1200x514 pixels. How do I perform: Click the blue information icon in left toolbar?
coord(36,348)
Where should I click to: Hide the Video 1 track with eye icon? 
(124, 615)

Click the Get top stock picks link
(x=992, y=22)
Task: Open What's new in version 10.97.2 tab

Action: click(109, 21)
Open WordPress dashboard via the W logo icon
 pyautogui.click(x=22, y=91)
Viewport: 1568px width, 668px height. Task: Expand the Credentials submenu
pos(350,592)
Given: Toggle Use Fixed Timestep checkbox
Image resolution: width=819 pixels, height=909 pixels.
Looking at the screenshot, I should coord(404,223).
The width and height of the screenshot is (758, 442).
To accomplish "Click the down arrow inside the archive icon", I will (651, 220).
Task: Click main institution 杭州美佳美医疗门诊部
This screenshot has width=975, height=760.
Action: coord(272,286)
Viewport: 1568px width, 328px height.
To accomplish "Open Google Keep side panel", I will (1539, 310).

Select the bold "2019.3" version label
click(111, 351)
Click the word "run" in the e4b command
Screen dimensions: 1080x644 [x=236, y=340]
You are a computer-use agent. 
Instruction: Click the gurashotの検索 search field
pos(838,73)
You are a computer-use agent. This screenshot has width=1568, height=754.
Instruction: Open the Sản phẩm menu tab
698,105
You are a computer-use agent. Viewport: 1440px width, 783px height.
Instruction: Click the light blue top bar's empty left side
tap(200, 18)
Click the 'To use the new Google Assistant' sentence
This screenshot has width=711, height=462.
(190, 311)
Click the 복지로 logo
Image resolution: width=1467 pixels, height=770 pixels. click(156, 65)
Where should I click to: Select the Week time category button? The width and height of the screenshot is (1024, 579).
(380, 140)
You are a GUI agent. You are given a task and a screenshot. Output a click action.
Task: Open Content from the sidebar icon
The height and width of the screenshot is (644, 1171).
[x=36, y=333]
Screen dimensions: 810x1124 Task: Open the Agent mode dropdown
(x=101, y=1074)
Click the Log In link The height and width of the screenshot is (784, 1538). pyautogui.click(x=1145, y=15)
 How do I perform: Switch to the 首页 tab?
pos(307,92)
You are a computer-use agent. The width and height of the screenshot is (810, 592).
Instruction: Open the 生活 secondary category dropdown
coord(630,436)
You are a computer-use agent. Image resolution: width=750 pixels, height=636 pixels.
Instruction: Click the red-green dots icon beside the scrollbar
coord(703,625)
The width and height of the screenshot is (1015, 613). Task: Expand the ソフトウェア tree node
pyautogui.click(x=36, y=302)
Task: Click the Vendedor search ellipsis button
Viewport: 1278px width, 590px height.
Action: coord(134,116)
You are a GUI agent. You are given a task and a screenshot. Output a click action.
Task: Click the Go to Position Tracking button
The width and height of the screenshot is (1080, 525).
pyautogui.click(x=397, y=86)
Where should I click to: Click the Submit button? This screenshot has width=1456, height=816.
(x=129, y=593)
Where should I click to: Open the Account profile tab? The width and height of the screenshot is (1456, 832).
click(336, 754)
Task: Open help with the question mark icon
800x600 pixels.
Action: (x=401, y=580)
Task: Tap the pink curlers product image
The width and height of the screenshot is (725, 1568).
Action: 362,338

=-=-=-=-=

→ WHAT THE TASK REQUIRES
Would you copy out each record precisely as it stands?

→ SOLUTION
1200x514 pixels. How do I perform: Click the blue information icon in left toolbar?
coord(36,348)
Where should I click to: Hide the Video 1 track with eye icon? 
(124, 615)

Click the Get top stock picks link
(x=992, y=22)
Task: Open What's new in version 10.97.2 tab

Action: click(109, 21)
Open WordPress dashboard via the W logo icon
 pyautogui.click(x=22, y=91)
Viewport: 1568px width, 668px height. Task: Expand the Credentials submenu
pos(350,592)
Given: Toggle Use Fixed Timestep checkbox
Image resolution: width=819 pixels, height=909 pixels.
Looking at the screenshot, I should coord(404,223).
The width and height of the screenshot is (758, 442).
To accomplish "Click the down arrow inside the archive icon", I will (651, 220).
Task: Click main institution 杭州美佳美医疗门诊部
This screenshot has width=975, height=760.
Action: coord(272,286)
Viewport: 1568px width, 328px height.
To accomplish "Open Google Keep side panel", I will (1539, 310).

Select the bold "2019.3" version label
click(111, 351)
Click the word "run" in the e4b command
Screen dimensions: 1080x644 [x=236, y=340]
You are a computer-use agent. 
Instruction: Click the gurashotの検索 search field
pos(838,73)
You are a computer-use agent. This screenshot has width=1568, height=754.
Instruction: Open the Sản phẩm menu tab
698,105
You are a computer-use agent. Viewport: 1440px width, 783px height.
Instruction: Click the light blue top bar's empty left side
tap(200, 18)
Click the 'To use the new Google Assistant' sentence
This screenshot has width=711, height=462.
(190, 311)
Click the 복지로 logo
Image resolution: width=1467 pixels, height=770 pixels. click(156, 65)
Where should I click to: Select the Week time category button? The width and height of the screenshot is (1024, 579).
(380, 140)
You are a GUI agent. You are given a task and a screenshot. Output a click action.
Task: Open Content from the sidebar icon
The height and width of the screenshot is (644, 1171).
[x=36, y=333]
Screen dimensions: 810x1124 Task: Open the Agent mode dropdown
(x=101, y=1074)
Click the Log In link The height and width of the screenshot is (784, 1538). pyautogui.click(x=1145, y=15)
 How do I perform: Switch to the 首页 tab?
pos(307,92)
You are a computer-use agent. The width and height of the screenshot is (810, 592).
Instruction: Open the 生活 secondary category dropdown
coord(630,436)
You are a computer-use agent. Image resolution: width=750 pixels, height=636 pixels.
Instruction: Click the red-green dots icon beside the scrollbar
coord(703,625)
The width and height of the screenshot is (1015, 613). Task: Expand the ソフトウェア tree node
pyautogui.click(x=36, y=302)
Task: Click the Vendedor search ellipsis button
Viewport: 1278px width, 590px height.
Action: coord(134,116)
You are a GUI agent. You are given a task and a screenshot. Output a click action.
Task: Click the Go to Position Tracking button
The width and height of the screenshot is (1080, 525).
pyautogui.click(x=397, y=86)
Where should I click to: Click the Submit button? This screenshot has width=1456, height=816.
(x=129, y=593)
Where should I click to: Open the Account profile tab? The width and height of the screenshot is (1456, 832).
click(336, 754)
Task: Open help with the question mark icon
800x600 pixels.
Action: (x=401, y=580)
Task: Tap the pink curlers product image
The width and height of the screenshot is (725, 1568).
Action: 362,338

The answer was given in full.